■ Action item ■
Find the word "agent" in the listing below, then return every line it appears in.
-*-*-
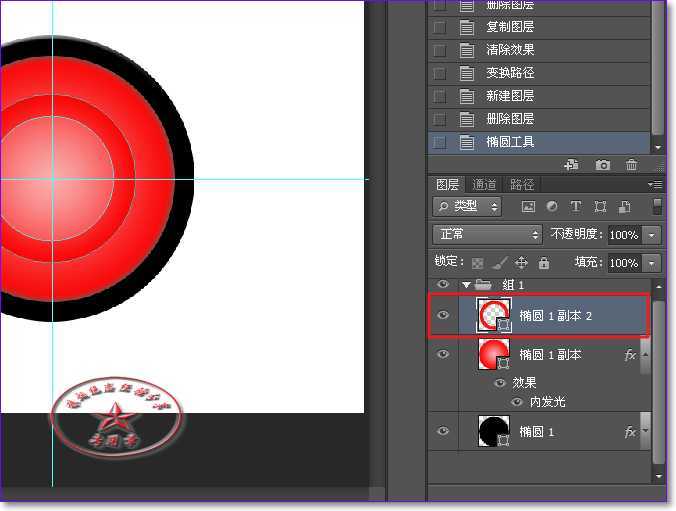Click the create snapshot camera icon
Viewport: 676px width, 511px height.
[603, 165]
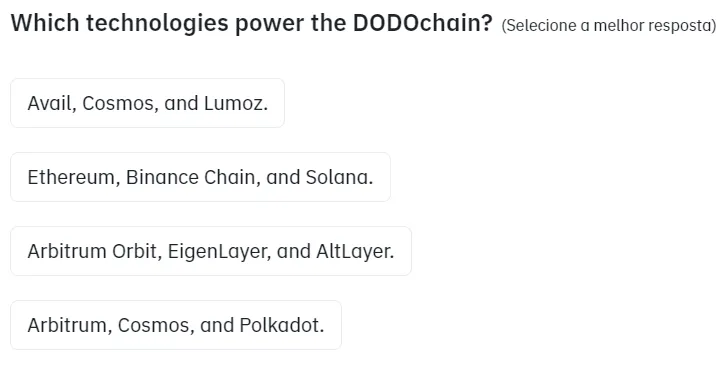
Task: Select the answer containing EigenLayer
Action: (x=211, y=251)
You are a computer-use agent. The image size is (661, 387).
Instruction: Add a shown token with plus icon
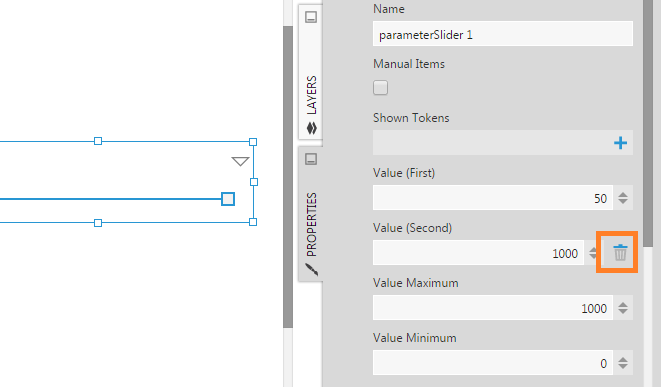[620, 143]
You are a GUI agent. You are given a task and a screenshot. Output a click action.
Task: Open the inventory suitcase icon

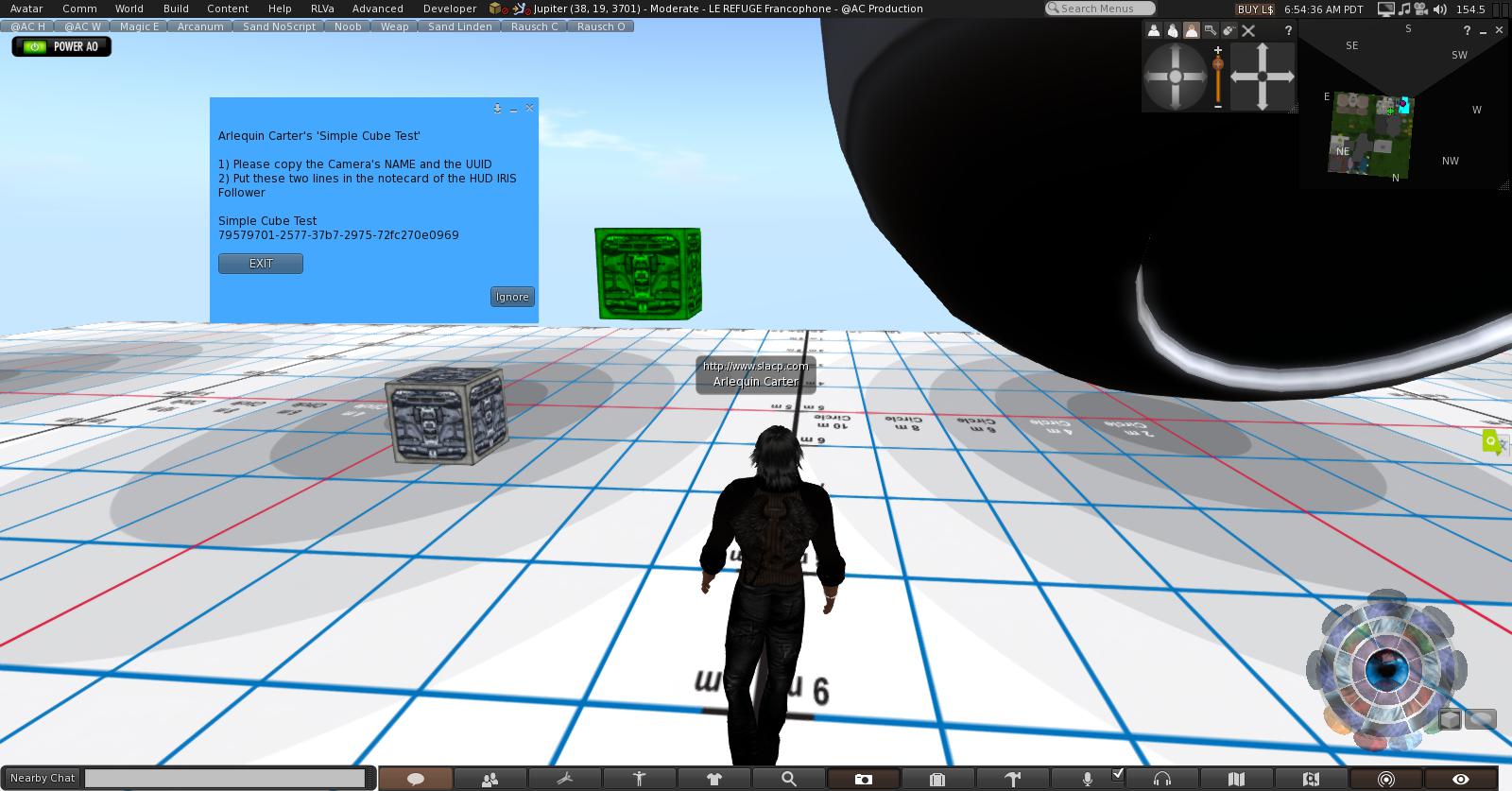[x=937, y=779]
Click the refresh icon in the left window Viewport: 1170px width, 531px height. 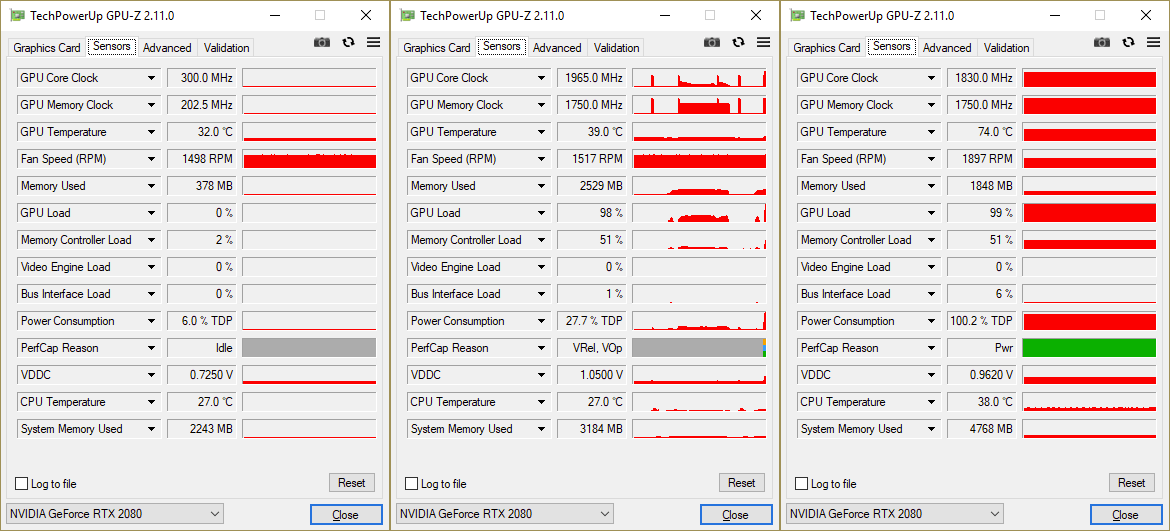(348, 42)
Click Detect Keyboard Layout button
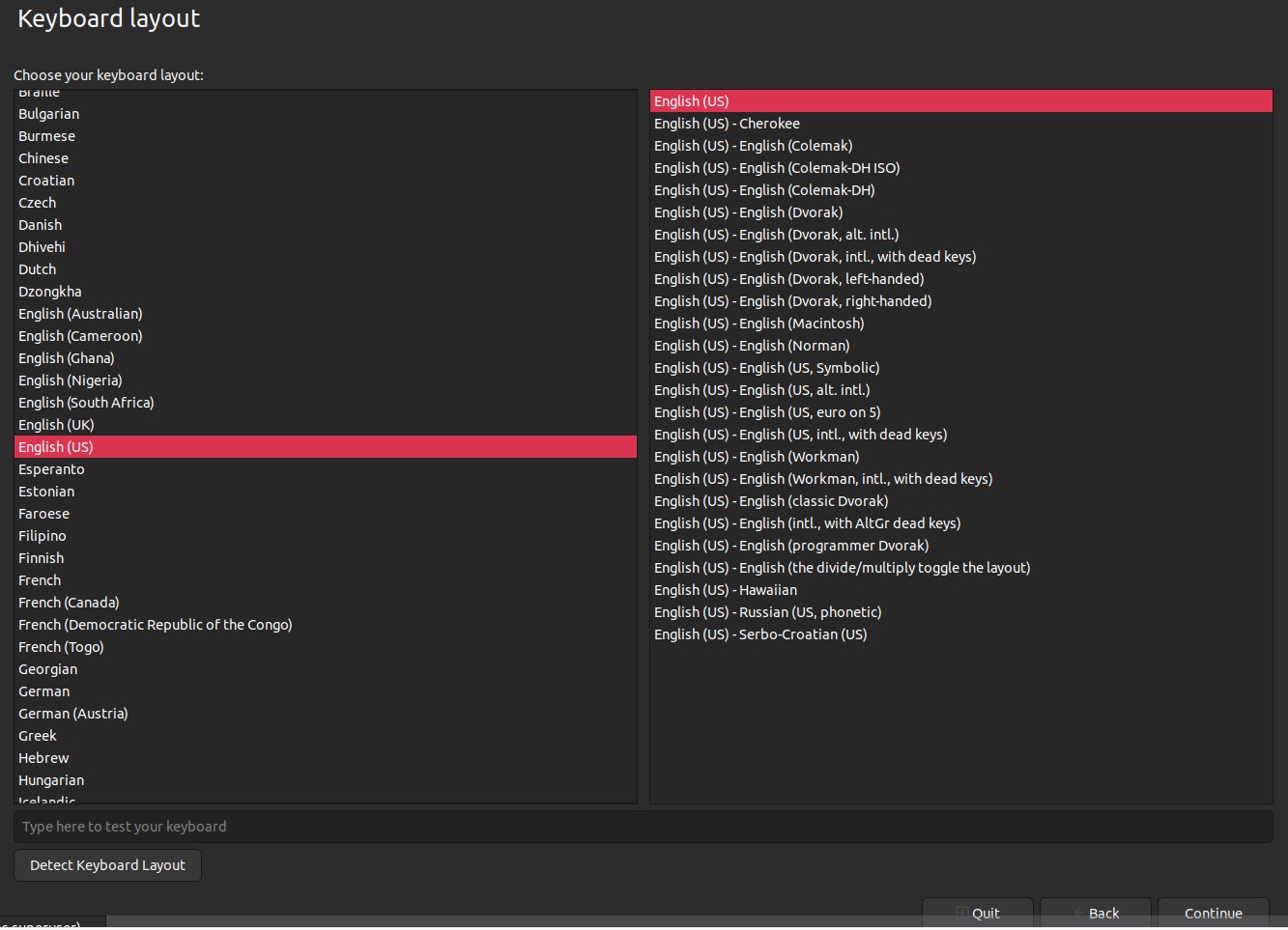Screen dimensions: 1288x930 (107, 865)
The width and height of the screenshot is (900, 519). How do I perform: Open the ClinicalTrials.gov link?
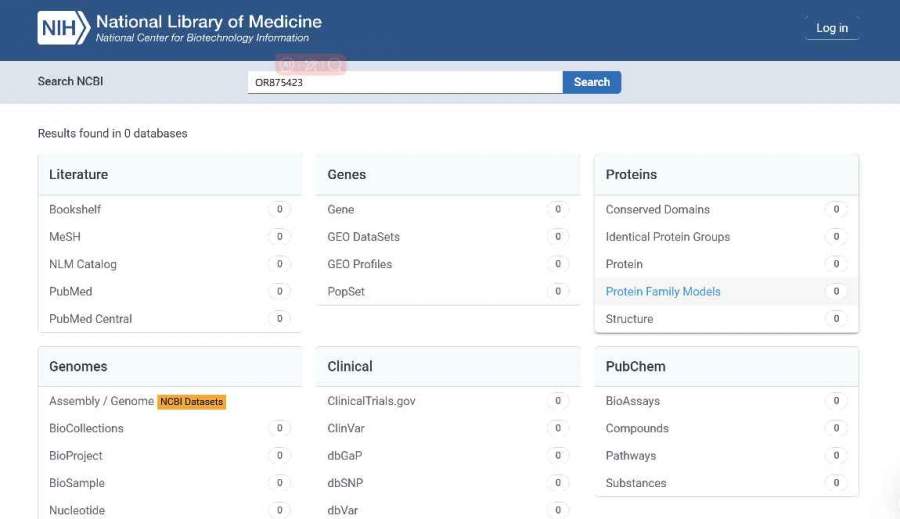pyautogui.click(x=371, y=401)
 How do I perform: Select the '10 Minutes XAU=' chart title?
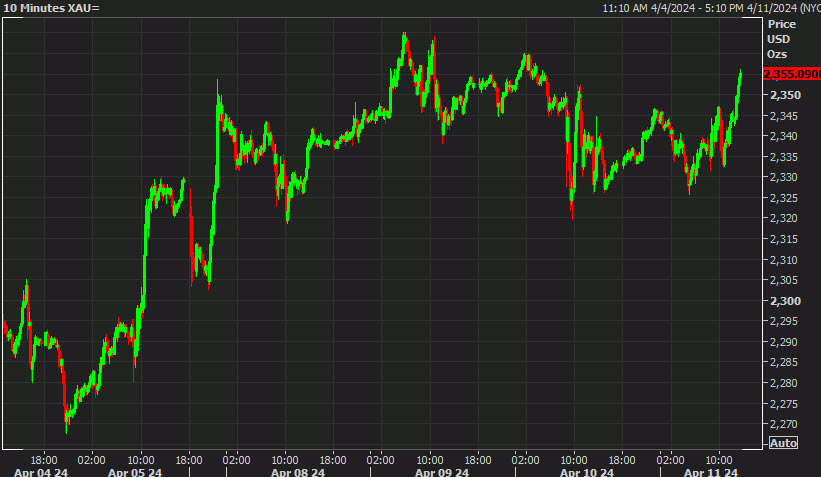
-*-*-
■ Result ■
You are a computer-use agent. The image size is (661, 387).
You are a GUI agent. You are given a task and a screenshot. Output a click action.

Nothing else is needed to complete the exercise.